-- Material provided follows --
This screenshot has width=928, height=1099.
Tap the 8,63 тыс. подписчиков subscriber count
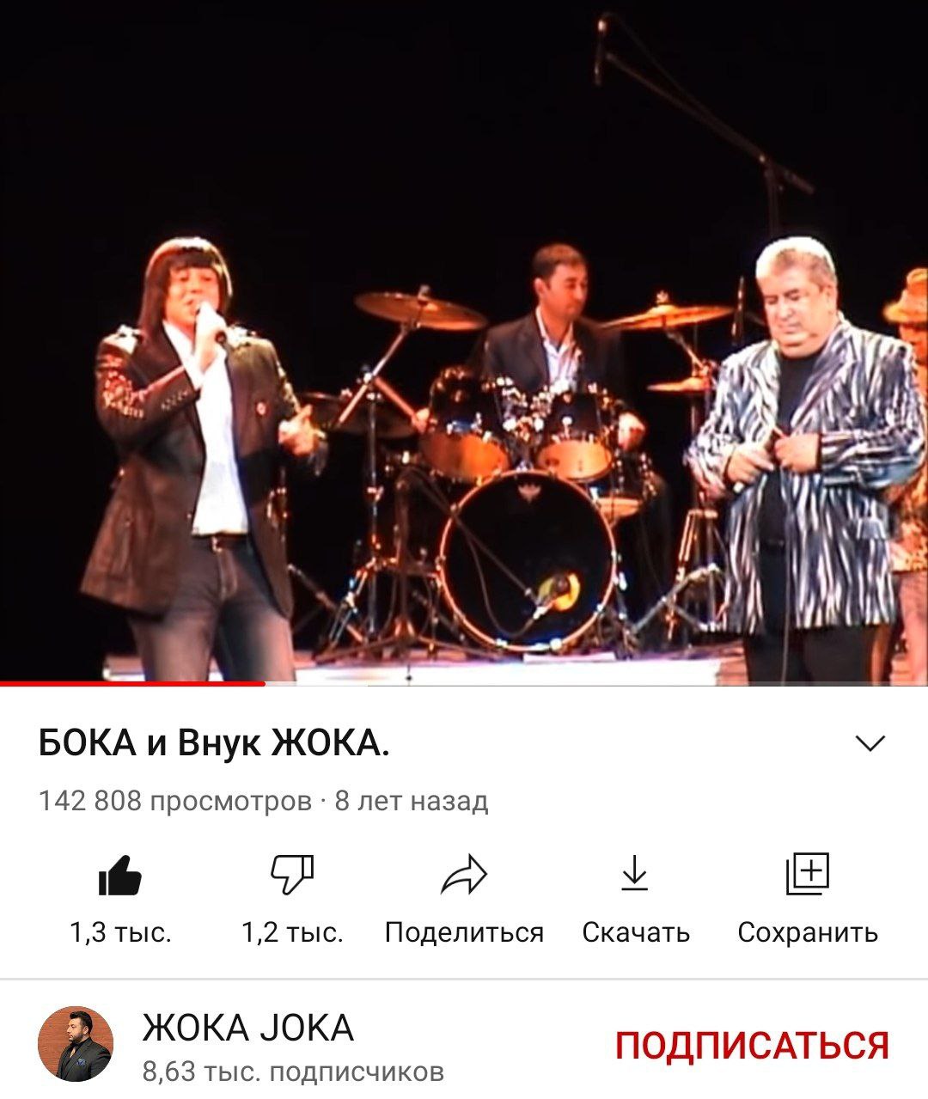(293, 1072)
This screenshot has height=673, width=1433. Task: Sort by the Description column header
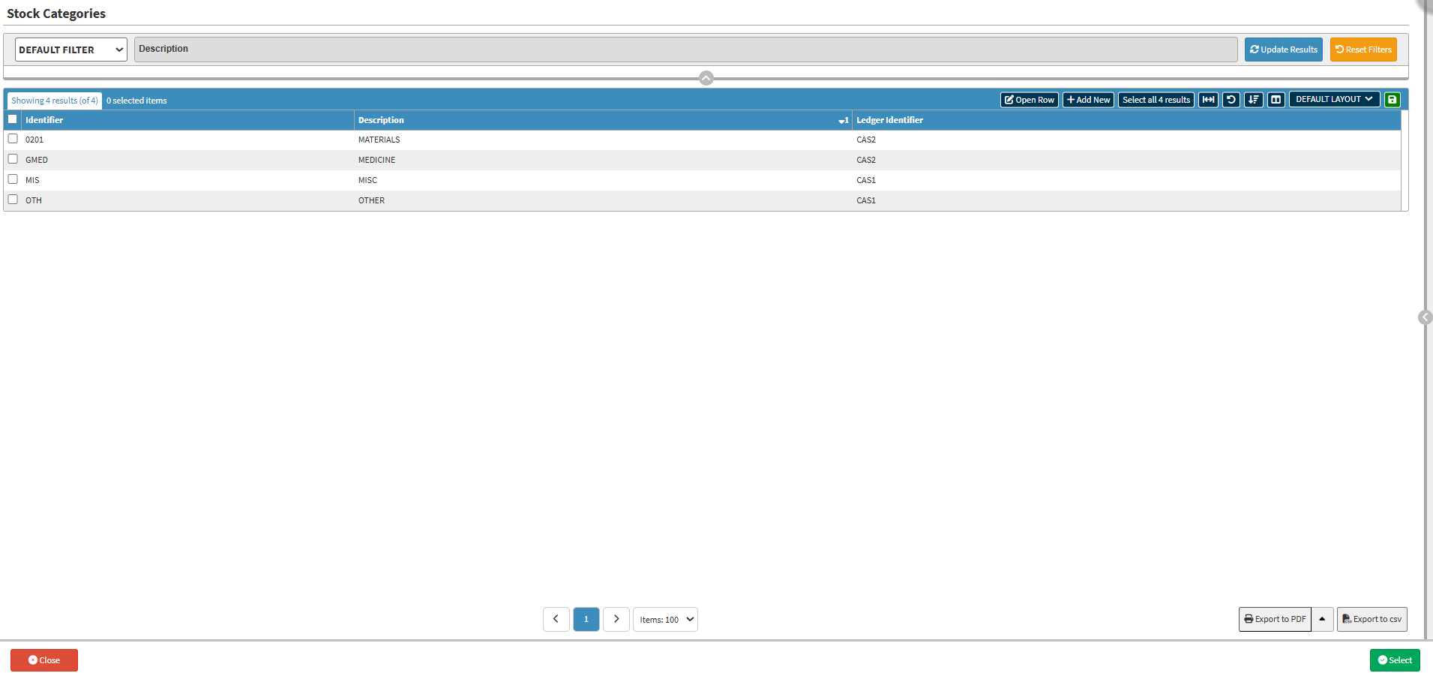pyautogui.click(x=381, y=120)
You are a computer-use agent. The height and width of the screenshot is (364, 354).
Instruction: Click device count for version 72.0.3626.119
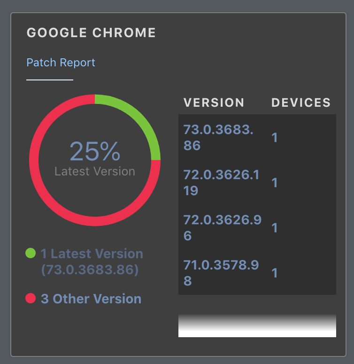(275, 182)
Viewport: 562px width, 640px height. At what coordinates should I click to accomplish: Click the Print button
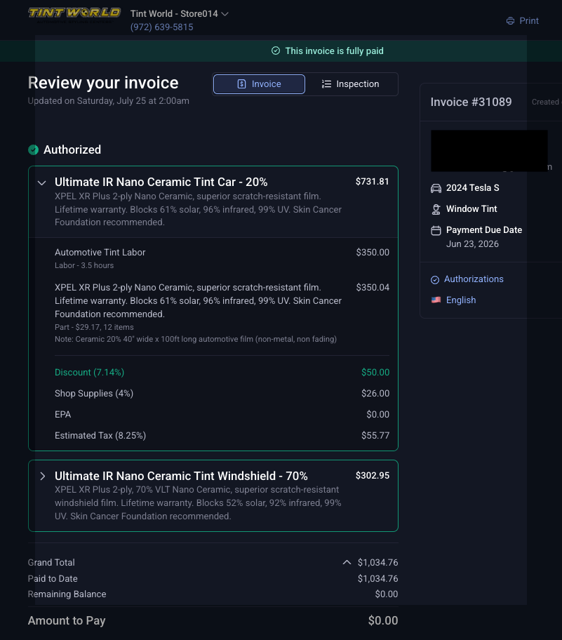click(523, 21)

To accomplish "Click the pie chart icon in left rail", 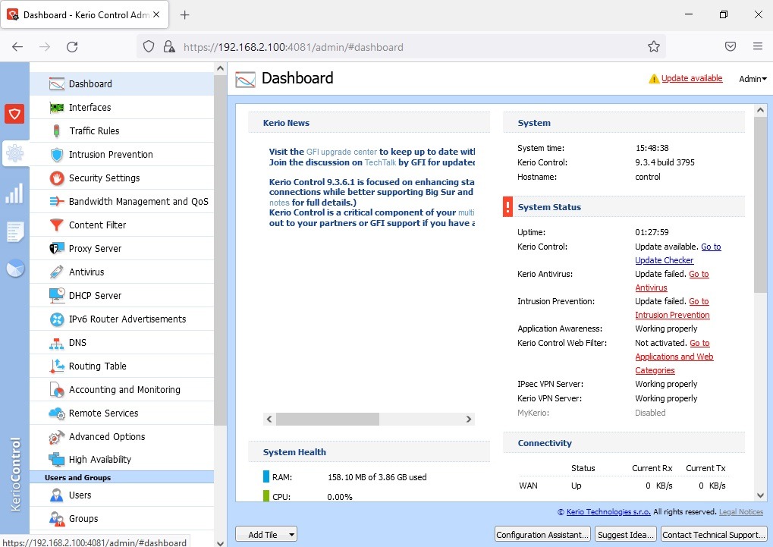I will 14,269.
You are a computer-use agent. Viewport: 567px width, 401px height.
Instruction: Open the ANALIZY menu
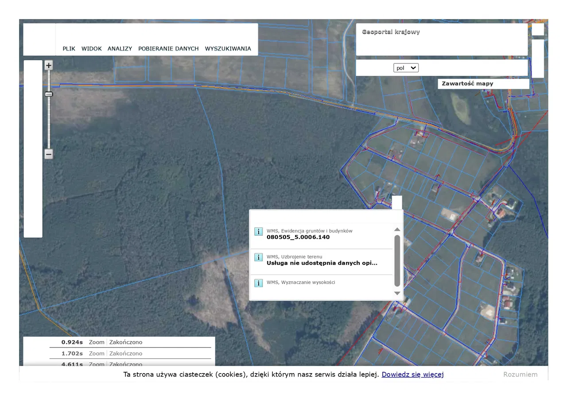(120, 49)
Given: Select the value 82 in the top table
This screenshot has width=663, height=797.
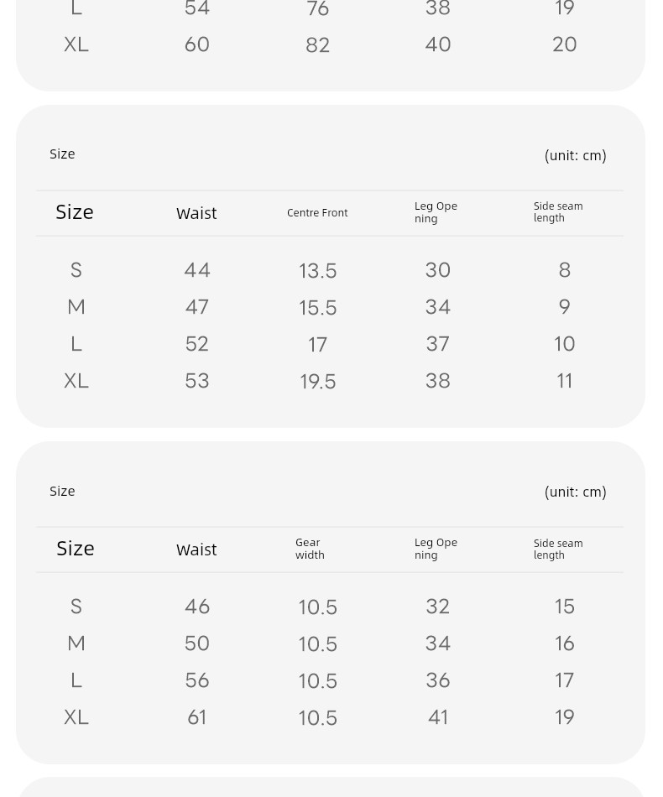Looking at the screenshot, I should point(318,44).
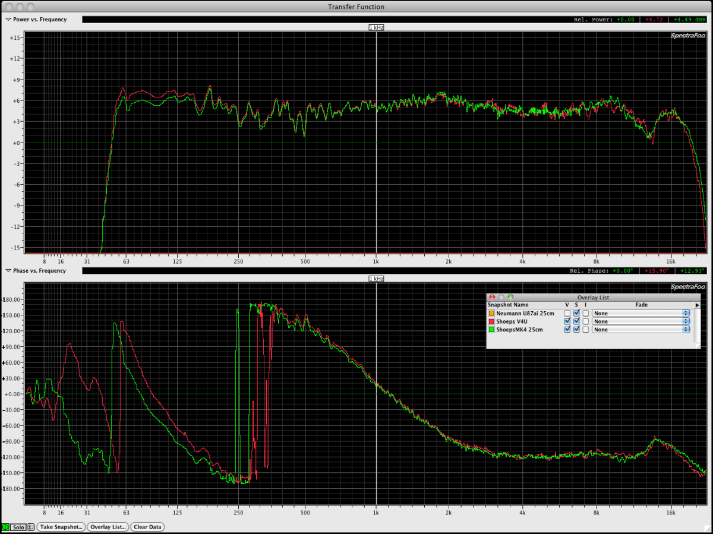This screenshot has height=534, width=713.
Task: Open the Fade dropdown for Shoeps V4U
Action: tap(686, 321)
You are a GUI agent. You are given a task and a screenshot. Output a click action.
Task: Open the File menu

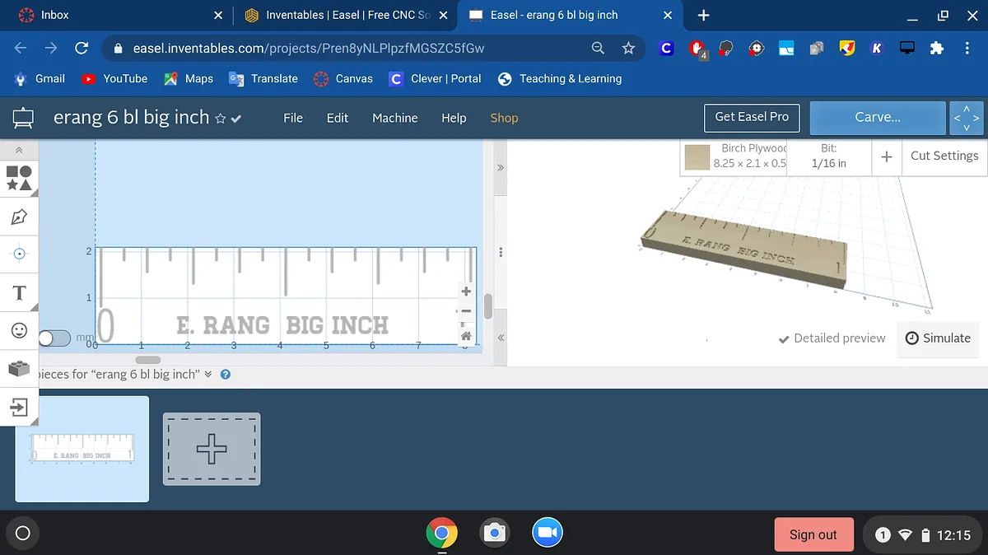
-- Material provided concluded --
**What the task requires**
Count the lines of the records that contain the word "agent". Give only the count.

**Task output**
3